可控荧光多肽自组装及其用于食道癌检测成像的研究

Studies on peptide self-assembly are significant to biomedical research areas, such as controlled drug and gene release, biosensing, tissue engineering, etc. However, there are still many technical challenges for peptide self-assembly. Among these challenges, limited intrinsic ultraviolet invisible fluorescence of peptides restricts the applicability of peptide self-assemblies as productive and efficient bioimaging probes. Motivated by the extensive work on green fluorescent protein (GFP), we combined concepts from peptide self-assembly and GFP molecular engineering to create simple dipeptide self-assembled nanoparticles that mimic the optical features of GFP-derived proteins. We also showed that these visible fluorescent dipeptide self-assembled nanoparticles can be used for targeted cellular imaging and real-time drug release monitoring. Based on our previous work, we plan to synthesize the peptide self-assembly nanosystems with controllable fluorescence properties. Specifically, we will build up a library of peptides with various amino acids sequence and introduce the organic solvents as reaction environments for peptide self-assembly. The experimental parameters including temperature, pressure and solvent polarity will be also optimized for visible even near-infrared fluorescence. Afterwards, the fluorescent peptide self-assembly nanosystem will be validated for in vivo esophageal cancer imaging at different tumor stages, including primary solid tumor, earlier carcinoma and metastasis, and tracking the delivery efficacy of drugs. Meanwhile, through discovering the relationship between the structure and optical properties of peptide self-assembly nanosystems, we will try to unveil the underlying principles of the structure induced fluorescence. This study will extend the category of peptide self-assembly nanosystems with optical properties to develop the biocompatible nanoplatform for detection, imaging and therapeutic applications.

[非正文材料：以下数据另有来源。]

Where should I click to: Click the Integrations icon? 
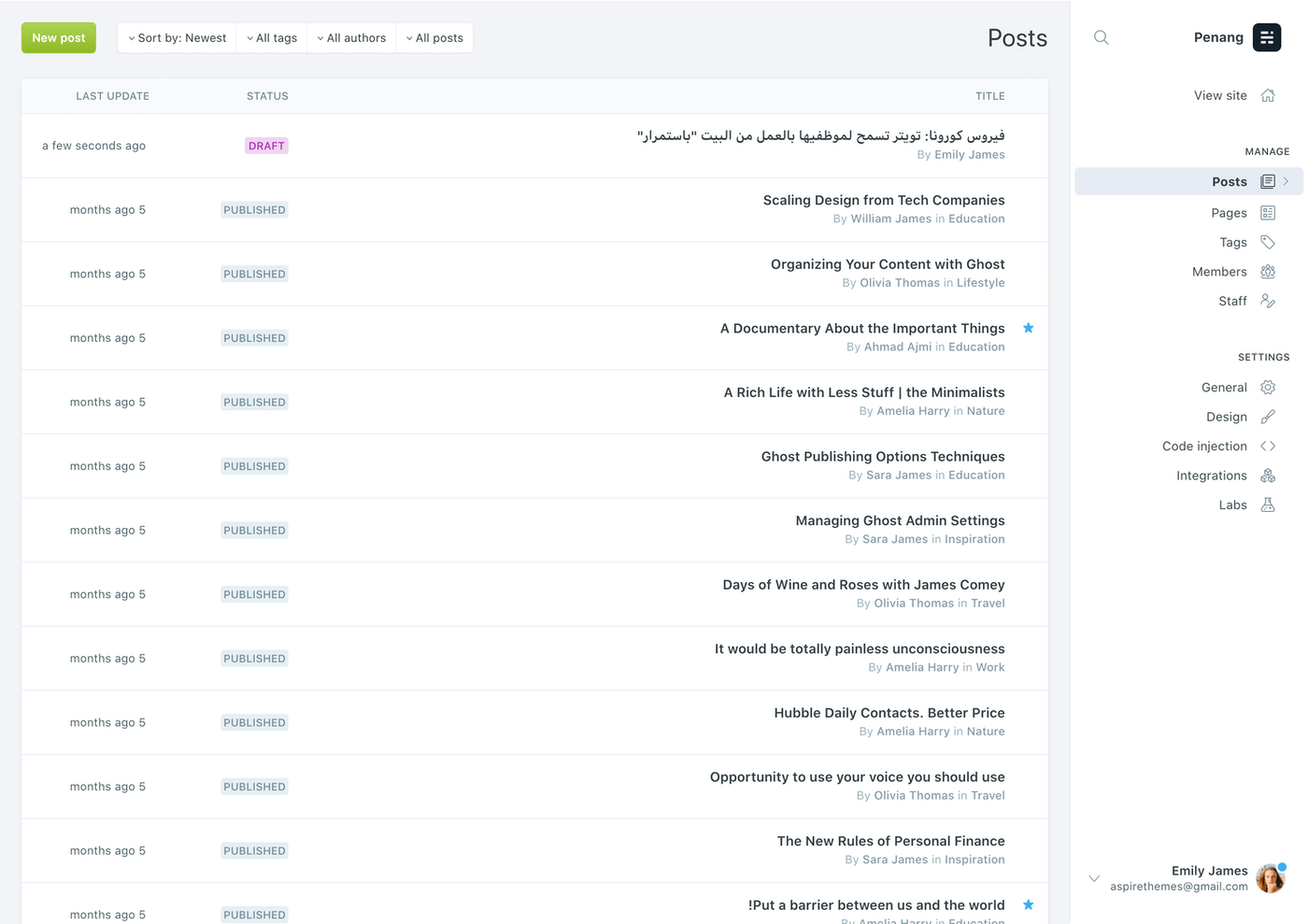1268,476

多肽自组装研究对药物和基因的控制释放、生物传感、组织工程等领域有重要意义，然而多肽自组装技术仍面临很多挑战。譬如，由于多肽的自荧光集中于紫外不可见光范围，限制了其自组装体系在生物成像等领域的应用。申请人前期的研究工作表明，基于生物荧光蛋白的机理，通过有序的多肽自组装可以生成具有蓝色荧光的多肽纳米颗粒，并对癌细胞进行荧光成像诊断分析和实时监测药物的递送和释放。本项目拟在前期工作基础上尝试应用不同氨基酸序列的多肽，同时引入有机/水相混合溶剂体系，通过对氨基酸序列和自组装条件的优化，合成具有可控荧光的多肽自组装体系，并对食道癌进行体内检测成像和实时跟踪药物的靶向递送。同时探索多肽自组装体系的结构信息和光学性质的关系，阐明此类结构诱导荧光的机制，为设计新型集检测、成像和治疗于一体的生物功能材料奠定理论基础。

多肽自组装材料在微观结构上表现出了丰富的多样性，然而相对局限的物理化学特性，一定程度上限制了其在生物医学领域的应用。同时，针对我国的食道癌患病率和死亡率逐年增高，且化疗药物副作用较大等问题。本项目设计并构筑了具有可见自荧光的生物活性多肽组装体，同时探索了针对食道癌的生物大分子治疗方法。利用酪氨酸酶的选择性催化，我们利用酪氨酸酶对具有生物活性的WRWRWY多肽进行酶促氧化聚合，并进一步自组装形成具有可见荧光的多肽纳米颗粒。同时，我们设计并制备了一种具有自发绿色荧光和具有抗肿瘤活性的三肽组装体，其能够在细胞内酪氨酸酶的氧化下原位自组装，进而实现针对癌细胞的特异成像和有效杀伤。此外，我们还发展了针对食道癌细胞的新型miRNA胞内递送方法，能够实现快速高效的miRNA胞内递送并有效杀伤食道癌细胞。通过项目组成员的努力工作，项目执行期间以通讯作者（含共同通讯作者）发表9篇标注该项目的期刊论文，包括Advanced Functional Materials、Biomaterials、Chemistry of Materials等知名期刊。